Task details ::
Say how many lines of these entries include the word "agent", and answer with the number alone.

------------------------------

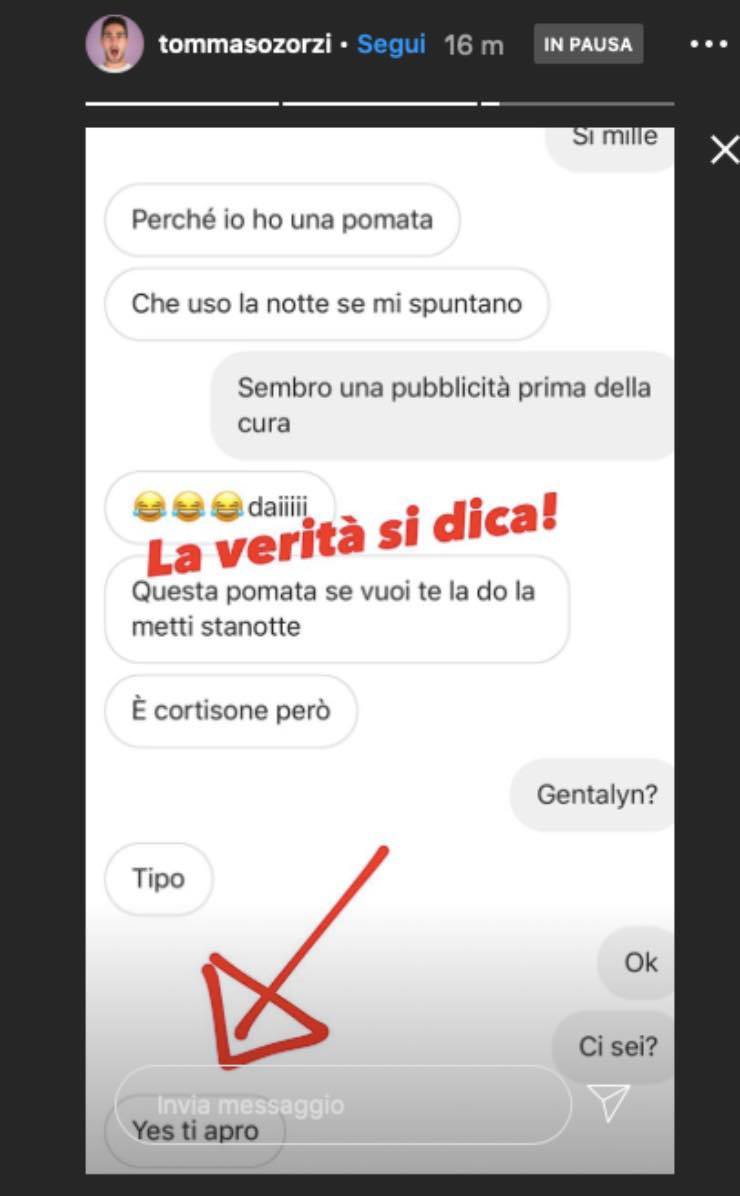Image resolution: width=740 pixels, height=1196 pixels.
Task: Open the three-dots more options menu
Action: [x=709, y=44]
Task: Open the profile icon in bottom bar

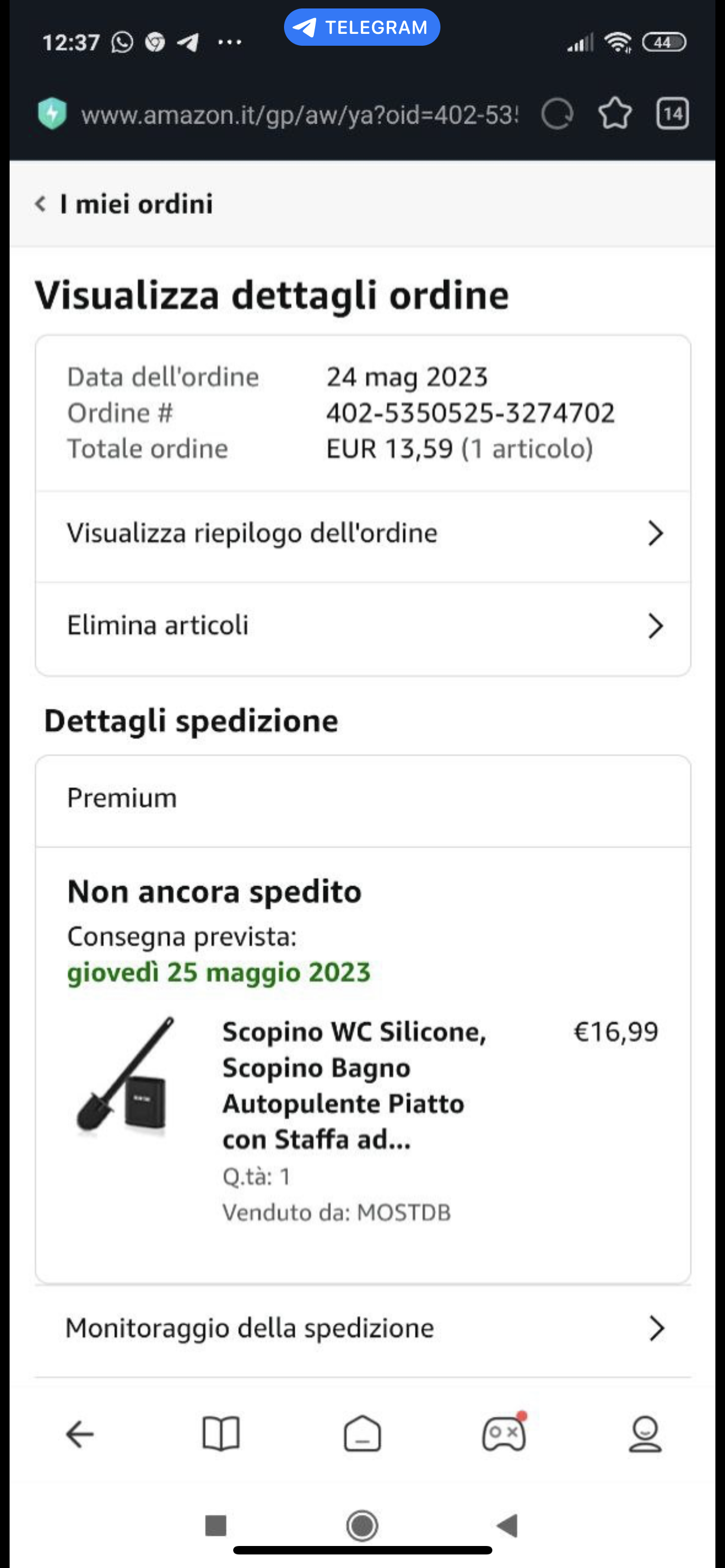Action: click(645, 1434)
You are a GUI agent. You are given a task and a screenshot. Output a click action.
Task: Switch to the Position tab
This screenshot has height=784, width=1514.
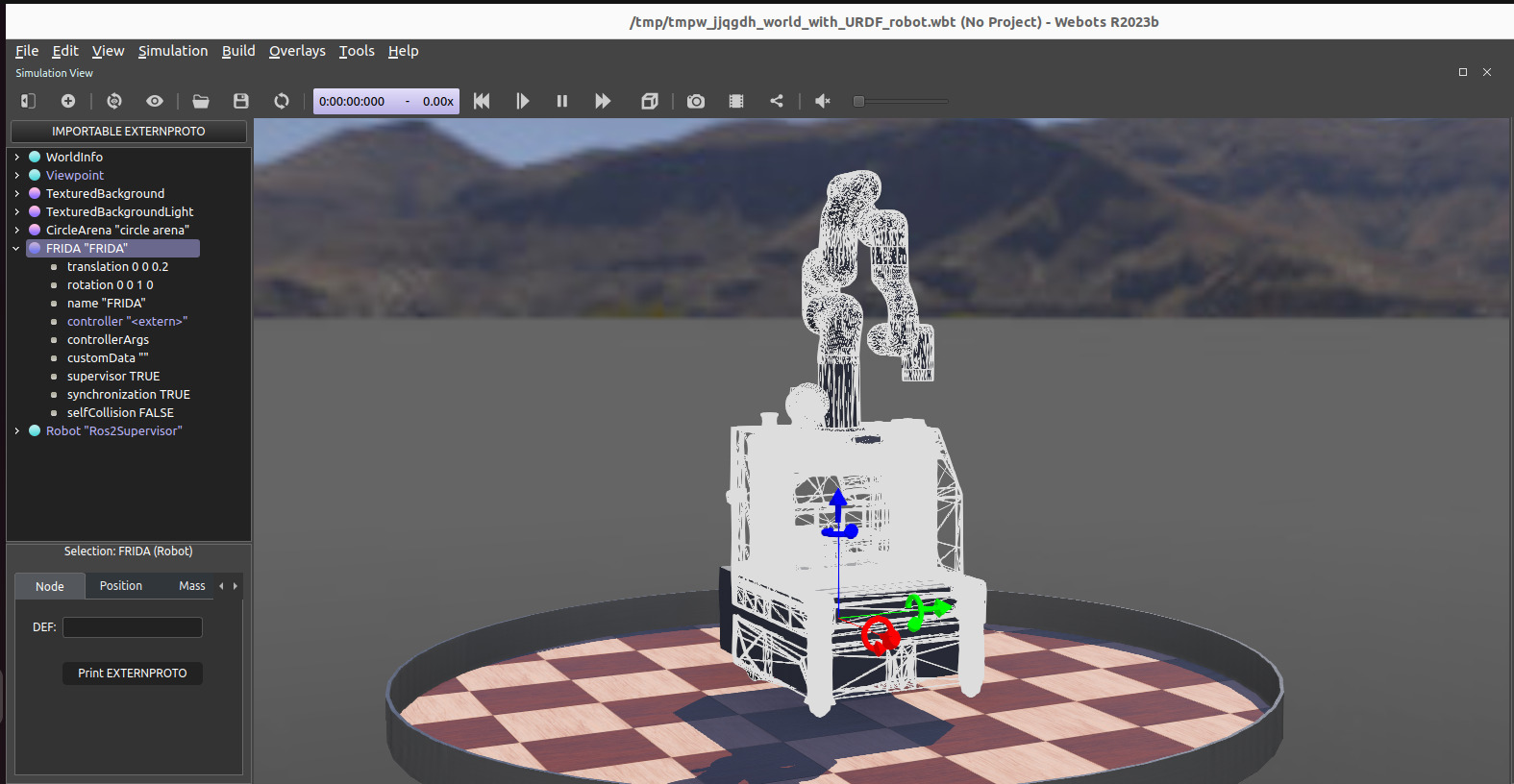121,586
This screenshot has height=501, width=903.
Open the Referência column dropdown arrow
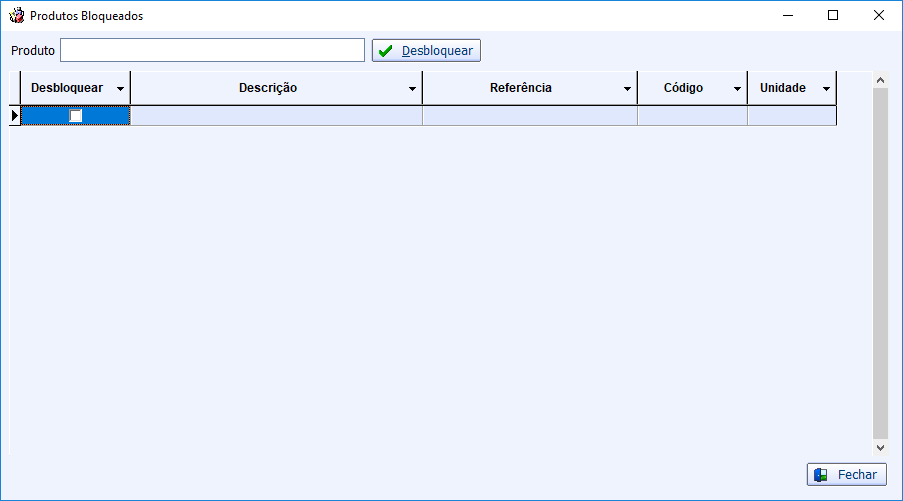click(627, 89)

------------------------------

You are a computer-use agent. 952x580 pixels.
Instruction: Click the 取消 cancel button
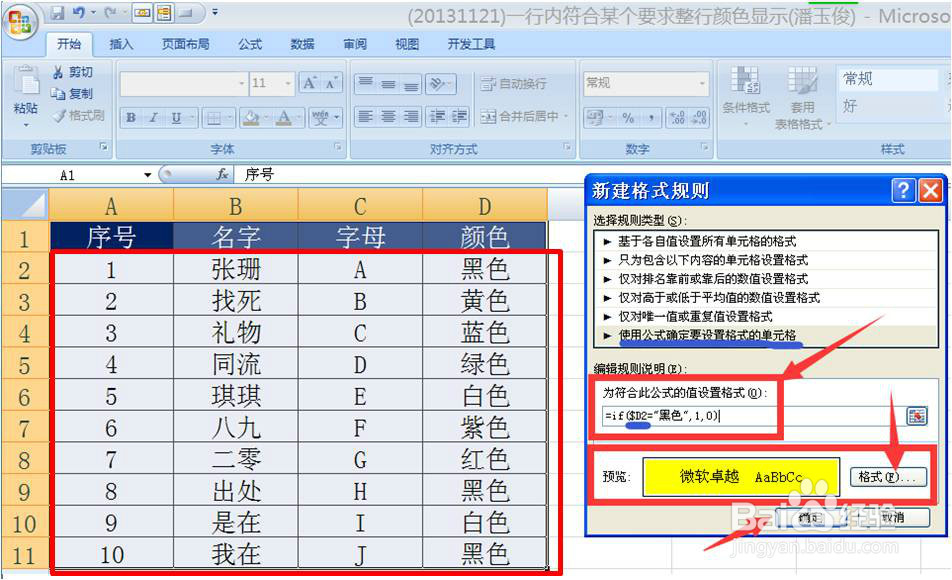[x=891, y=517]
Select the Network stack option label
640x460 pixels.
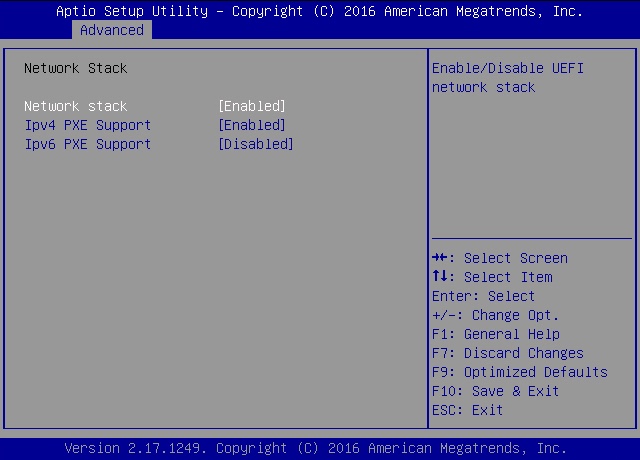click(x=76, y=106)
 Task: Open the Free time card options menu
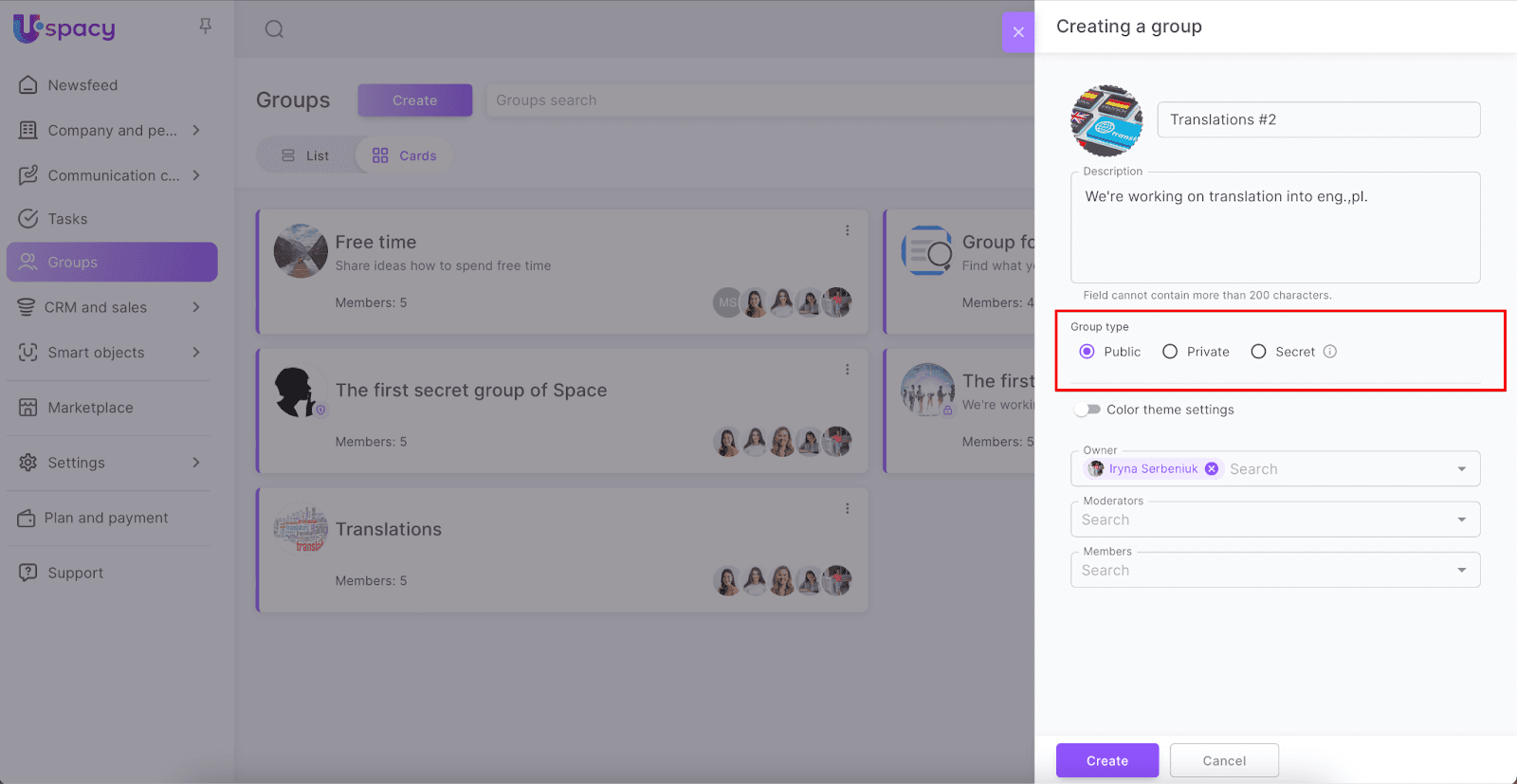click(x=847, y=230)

------------------------------

Task response ::
2